Es muy probable que la situación no hubiera cambiado si estuvieran jugando otro recorrido, pero un domingo allí es largo, demasiado como para sostener ventajas. Por eso dicen que el Masters da el pistoletazo de salida en sus últimos nueve hoyos, por eso el drama se puede mascar en cada edición. Cabrera falló un golpe en el hoyo 10 y salió con un bogey, dejando las puertas abiertas. Snedeker sonreía antes de fallar un putt de poco más de un metro en el mismo hoyo, un signo que le acompañaría en el resto del torneo. Fueron las primeras señales de debilidad. Day no escuchaba gritos y decidió armar un ataque poderoso: tres birdies del 13 al 15. Mientras el público le imaginaba vestido de verde, él tampoco pudo evitar los errores, que llegaron de un modo muy similar a la tercera jornada: dos bogeys en los últimos tres hoyos. Algo raro estaba pasando, parecía que nadie estaba dispuesto a tomar el control.
Entonces apareció Adam, que hasta el hoyo 13 no había conseguido bajar del par del campo. Se encontraba en una situación muy parecida a la de Royal Lytham, con plenas opciones de victoria y los hoyos decisivos por delante. Era el mismo hombre, pero algo debió de cambiar dentro de él durante todos estos meses: un nuevo birdie al 15 le alzó al liderato compartido con Cabrera y, en el 18, embocó un putt de unos cinco metros que celebró como una victoria. Scott soltó toda la rabia que llevaba dentro, abrazó a Steve Williams y levantó el puño como el boxeador que noquea a su rival. Unos segundos después, Cabrera mandó callar al público en la calle del 18, le pidió el palo a su hijo y ejecutó un golpe que se levantó sobre el cielo encapotado de Augusta. “¡Vuele, vuele!”, le pedía a la bola. Aterrizó a escasos palmos del agujero. Había playoff.
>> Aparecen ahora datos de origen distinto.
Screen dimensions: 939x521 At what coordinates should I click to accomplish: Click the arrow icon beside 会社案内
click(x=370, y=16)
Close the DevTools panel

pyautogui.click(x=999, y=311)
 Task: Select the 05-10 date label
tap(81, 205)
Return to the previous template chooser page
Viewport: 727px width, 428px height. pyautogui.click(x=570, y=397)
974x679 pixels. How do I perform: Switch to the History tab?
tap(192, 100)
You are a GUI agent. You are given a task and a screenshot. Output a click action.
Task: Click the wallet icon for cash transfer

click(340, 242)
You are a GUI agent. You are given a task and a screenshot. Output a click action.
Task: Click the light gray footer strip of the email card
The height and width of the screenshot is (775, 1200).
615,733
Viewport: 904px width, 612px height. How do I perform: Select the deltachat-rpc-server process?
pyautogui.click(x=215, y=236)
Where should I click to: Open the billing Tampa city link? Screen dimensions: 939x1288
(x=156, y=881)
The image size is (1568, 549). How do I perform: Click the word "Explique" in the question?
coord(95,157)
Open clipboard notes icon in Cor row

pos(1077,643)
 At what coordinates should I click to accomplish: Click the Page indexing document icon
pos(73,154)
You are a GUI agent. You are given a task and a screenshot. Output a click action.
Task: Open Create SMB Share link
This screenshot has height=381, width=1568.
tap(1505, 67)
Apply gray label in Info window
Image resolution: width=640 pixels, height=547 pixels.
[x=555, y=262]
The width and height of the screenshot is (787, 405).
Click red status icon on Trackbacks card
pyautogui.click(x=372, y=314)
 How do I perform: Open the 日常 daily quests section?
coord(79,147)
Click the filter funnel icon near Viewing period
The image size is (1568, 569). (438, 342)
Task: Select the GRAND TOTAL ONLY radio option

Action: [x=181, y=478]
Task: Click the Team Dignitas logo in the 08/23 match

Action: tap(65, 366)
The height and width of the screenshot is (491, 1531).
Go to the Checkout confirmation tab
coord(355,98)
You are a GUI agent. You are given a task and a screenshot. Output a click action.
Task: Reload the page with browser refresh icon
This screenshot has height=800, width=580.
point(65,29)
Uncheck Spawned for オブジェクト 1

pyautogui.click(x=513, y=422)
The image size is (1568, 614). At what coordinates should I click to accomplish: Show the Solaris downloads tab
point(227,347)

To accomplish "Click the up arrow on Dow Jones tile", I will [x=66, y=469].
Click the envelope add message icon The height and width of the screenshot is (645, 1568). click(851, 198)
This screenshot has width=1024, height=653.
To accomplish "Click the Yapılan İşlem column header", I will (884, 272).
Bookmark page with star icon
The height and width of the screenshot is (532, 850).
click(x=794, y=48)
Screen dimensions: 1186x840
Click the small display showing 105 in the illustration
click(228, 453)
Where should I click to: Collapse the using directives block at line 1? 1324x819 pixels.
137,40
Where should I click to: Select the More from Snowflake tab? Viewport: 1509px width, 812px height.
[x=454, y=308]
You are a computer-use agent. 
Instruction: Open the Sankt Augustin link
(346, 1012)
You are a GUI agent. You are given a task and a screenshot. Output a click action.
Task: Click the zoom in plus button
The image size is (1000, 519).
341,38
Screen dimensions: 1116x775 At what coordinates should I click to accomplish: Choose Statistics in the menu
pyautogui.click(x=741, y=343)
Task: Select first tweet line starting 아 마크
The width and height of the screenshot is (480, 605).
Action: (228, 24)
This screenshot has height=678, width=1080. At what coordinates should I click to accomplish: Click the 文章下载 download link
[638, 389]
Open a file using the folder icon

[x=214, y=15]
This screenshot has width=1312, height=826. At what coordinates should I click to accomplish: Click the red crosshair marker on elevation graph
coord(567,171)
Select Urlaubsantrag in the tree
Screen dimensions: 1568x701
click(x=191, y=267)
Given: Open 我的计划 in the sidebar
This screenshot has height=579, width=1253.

Puede que fueran los dioses del golf los que decidieran que el chip que ejecutó Ángel en el desempate pasara rozando el hoyo, optando por alargar este duelo bajo la lluvia un poco más. Puede que hicieran lo mismo en el segundo, evitando que su bola cayera todo lo que el argentino había planeado. Incluso es posible que Adam estuviera predestinado a realizar un birdie fabricado bajo una presión asfixiante, quién sabe, puede que existan de verdad y, como decía Trevino, le tengan también miedo a pegar un hierro uno. Pero una vez, en mitad de una vuelta, alguien me dijo que no existen cosas como la suerte o el destino en el golf, que todo eso que no comprendíamos o que no alcanzábamos a ver con claridad se trataba tan solo de competir, de crecer a través del deporte. Tiendo a pensar que es el caso de Adam Scott, un jugador titubeante en el último Open Championship que fue capaz de meter dos putts en un espacio de veinte minutos para ganar el Masters. El primer australiano de la historia en conseguirlo. Todavía huele a pólvora en Augusta.